Saturday, February 22, 2014
Ganolife Salutes Black History
Dr. Daniel H. Williams
Born: Hollidaysburg, Pennsylvania 1856
Invention: Performed First Open Heart Surgery.
Dr. Daniel Hale Williams was an African American physician who made history by performing the first successful open heart surgery operation.
Daniel Hale Williams was born in 1856 in Hollidaysburg, Pennsylvania, the fifth of eight children. His father was a barber who died when Daniel was only nine. His mother was unable to provide for all the children on her own, so she moved the family to Baltimore, Maryland to stay with relatives. An apprenticeship with a shoemaker was found for Daniel; he remained there as a shoemaker's apprentice for three years while he was still a young child. As a teenager, he learned to cut hair and became a barber, living and working with a family who owned a barber shop in Janesville, Wisconsin.
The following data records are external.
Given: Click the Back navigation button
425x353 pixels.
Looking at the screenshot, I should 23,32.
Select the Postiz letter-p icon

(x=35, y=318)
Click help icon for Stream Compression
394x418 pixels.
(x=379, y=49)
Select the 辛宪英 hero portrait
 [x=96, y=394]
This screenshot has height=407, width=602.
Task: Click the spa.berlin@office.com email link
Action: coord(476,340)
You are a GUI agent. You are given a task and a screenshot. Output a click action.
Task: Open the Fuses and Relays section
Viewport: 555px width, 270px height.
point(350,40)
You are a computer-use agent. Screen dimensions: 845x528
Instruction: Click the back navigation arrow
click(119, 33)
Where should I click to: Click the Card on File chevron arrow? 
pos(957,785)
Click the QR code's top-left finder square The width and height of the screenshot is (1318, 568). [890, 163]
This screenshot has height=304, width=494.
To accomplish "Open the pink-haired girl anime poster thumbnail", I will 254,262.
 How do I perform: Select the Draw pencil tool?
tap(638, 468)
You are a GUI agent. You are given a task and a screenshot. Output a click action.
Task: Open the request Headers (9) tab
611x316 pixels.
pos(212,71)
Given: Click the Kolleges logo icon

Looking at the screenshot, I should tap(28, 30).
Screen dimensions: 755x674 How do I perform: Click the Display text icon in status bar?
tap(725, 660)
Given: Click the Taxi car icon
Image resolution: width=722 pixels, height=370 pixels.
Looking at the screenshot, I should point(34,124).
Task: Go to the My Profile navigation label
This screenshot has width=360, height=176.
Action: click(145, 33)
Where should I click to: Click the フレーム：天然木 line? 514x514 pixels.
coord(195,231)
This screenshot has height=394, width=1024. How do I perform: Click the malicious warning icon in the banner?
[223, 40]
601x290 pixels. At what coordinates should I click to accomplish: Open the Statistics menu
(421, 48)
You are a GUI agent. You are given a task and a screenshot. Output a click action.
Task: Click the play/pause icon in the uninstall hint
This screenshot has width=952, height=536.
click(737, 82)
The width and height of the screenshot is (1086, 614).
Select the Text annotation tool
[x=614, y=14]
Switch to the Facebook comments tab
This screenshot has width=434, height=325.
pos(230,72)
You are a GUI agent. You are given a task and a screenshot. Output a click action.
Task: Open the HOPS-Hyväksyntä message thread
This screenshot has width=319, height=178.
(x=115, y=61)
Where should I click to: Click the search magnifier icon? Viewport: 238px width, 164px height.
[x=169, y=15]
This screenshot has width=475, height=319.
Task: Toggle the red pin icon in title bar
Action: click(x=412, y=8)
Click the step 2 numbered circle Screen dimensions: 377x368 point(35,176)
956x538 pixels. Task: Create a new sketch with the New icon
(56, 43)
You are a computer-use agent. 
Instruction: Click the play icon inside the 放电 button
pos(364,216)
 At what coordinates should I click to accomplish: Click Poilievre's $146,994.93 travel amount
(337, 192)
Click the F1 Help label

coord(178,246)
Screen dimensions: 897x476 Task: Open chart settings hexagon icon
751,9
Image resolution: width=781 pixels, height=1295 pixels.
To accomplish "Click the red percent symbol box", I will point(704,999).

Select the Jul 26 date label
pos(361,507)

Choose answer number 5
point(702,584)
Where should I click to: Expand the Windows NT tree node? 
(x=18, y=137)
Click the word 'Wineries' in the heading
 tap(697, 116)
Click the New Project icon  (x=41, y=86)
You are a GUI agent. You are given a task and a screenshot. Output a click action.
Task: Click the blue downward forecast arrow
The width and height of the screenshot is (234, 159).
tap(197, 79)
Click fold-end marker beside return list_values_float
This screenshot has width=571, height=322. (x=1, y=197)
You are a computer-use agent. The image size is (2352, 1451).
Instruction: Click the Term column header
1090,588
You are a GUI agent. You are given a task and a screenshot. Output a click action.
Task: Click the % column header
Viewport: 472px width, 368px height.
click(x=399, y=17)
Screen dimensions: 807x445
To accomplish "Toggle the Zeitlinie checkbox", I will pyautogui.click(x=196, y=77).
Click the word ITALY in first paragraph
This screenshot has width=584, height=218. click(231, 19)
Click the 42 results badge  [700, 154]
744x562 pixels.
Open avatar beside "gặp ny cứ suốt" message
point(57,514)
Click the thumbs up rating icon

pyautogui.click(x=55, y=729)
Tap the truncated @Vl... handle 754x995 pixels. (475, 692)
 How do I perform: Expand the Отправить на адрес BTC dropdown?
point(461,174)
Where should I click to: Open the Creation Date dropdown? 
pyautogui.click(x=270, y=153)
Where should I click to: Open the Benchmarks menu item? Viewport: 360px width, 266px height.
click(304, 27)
In Janesville Daniel began to attend high school. He graduated from Hare's Classical Academy in 1877. While working as a barber, he met Dr. Henry Palmer, a leading surgeon, who became the Surgeon General of Wisconsin. Dr. Palmer took Daniel on as a medical apprentice; he had two other apprentices at the time. Dr. Palmer helped the three apprentices apply for admission to a top medical school, the Chicago Medical School, which was affiliated with Northwestern University. All three were accepted and began their studies in 1880. Dr. Daniel Hale Williams graduated with his medical degree in 1883.